Animasi Bloodline juga patut diperhatikan. Acara ini menggunakan model CG dengan efek seperti cel-shading untuk memberi karakter dan lingkungan tampilan yang lebih”anime”, karena tidak ada istilah yang lebih baik. Warna karakter cerah dan bersemangat, muncul dari latar belakang murung. Garis antara CG dan animasi tradisional tumbuh semakin kabur, dan meskipun itu tidak bisa dibedakan dulu, saya harus mengatakan bahwa visual pertunjukan sebagian besar baik-baik saja (jika tidak cukup bintang) di seluruh. Perkelahian dikoreografikan dengan baik (jika agak pendek) dan pukulannya terasa berdampak. Sangat menyenangkan melihat karakter memberikan beberapa gerakan khas mereka, tetapi saya mendapati diri saya menginginkan sedikit lebih banyak dari tindakan lebih sering daripada tidak. Arah seperti pekerja juga tidak membantu.

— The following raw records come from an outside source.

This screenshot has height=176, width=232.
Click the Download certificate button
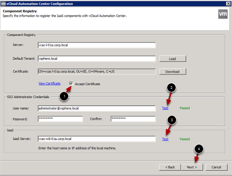[173, 72]
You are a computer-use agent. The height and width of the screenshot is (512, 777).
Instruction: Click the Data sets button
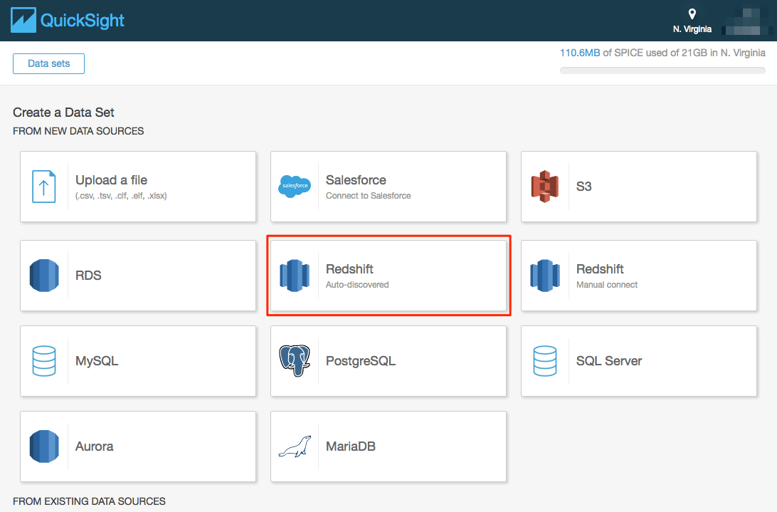pyautogui.click(x=48, y=63)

Sayangnya, tabel telah menghidupkan animasi dan apa yang diharapkan dalam lanskap modern. Ketika saya masih muda, bahkan anime run-of-the-mill terlihat jauh lebih baik daripada apa yang dapat dirender oleh video game (konsol atau arcade) pada saat itu. Ada pemahaman bahwa pertunjukan dan film ini menghidupkan visual game yang disederhanakan. Namun, game modern sekarang mampu mencapai tingkat kesetiaan grafis yang luar biasa baik untuk gaya yang lebih berlebihan (seperti Street Fighter atau Dragon Ball FighterZ) atau yang lebih realistis (seperti Tekken 7). Dengan mengadopsi tampilan yang lebih dekat dengan anime di mana karakter tetap pada model tetapi dengan sedikit sinematik berkembang sebaliknya, Tekken: Bloodline terlihat lebih buruk daripada permainan yang coba ditiru. Jika Anda ingin melihat pertarungan keren antara karakter Tekken, Anda akan lebih baik mencari pertandingan tiga menit acak di YouTube – dan itu menyakitkan untuk dikatakan.
Gangguan visual yang paling mencolok bagi saya adalah efek bayangan. Saya tahu kedengarannya keterlaluan, tetapi cara pencahayaan ditangani di Tekken: Bloodline aneh sampai-sampai mengalihkan perhatian. Setiap kali ada pencahayaan yang signifikan (misalnya, karakter di ring dengan lampu sorot di atas) ada bayangan yang sangat keras yang diterapkan ke bagian depan karakter yang hanya… tidak terlihat seperti bayangan sama sekali. Itu hanya sudut sembilan puluh derajat yang keras, seperti balok keabu-abuan besar sedang duduk di karakter. Ini juga sangat sulit untuk diabaikan, karena ada di setiap adegan. Saya berharap ini tidak begitu jelas, tetapi itu benar-benar mengurangi pertunjukan ke titik di mana saya tidak yakin di mana mereka tidak mengabaikan pencahayaan sama sekali.
Tekken: Bloodline adalah pertunjukan bagus yang melakukan pekerjaan yang layak dengan memberikan narasi Tekken yang terfokus, meskipun terbatas. Fundamental yang kuat membuatnya lebih baik daripada banyak, banyak anime game fighting lain yang telah datang sebelumnya, dan di era lain hanya menjadi cerita yang kompeten diceritakan dengan serius sudah cukup. Tapi itu tidak memiliki banyak kejenakaan keterlaluan yang memberi Tekken pesonanya, dan gagal memberikan lebih dari dasar-dasar di atas ring. Ini bukan jam yang buruk, tapi saya harap pertandingan berikutnya mengambil lebih banyak risiko.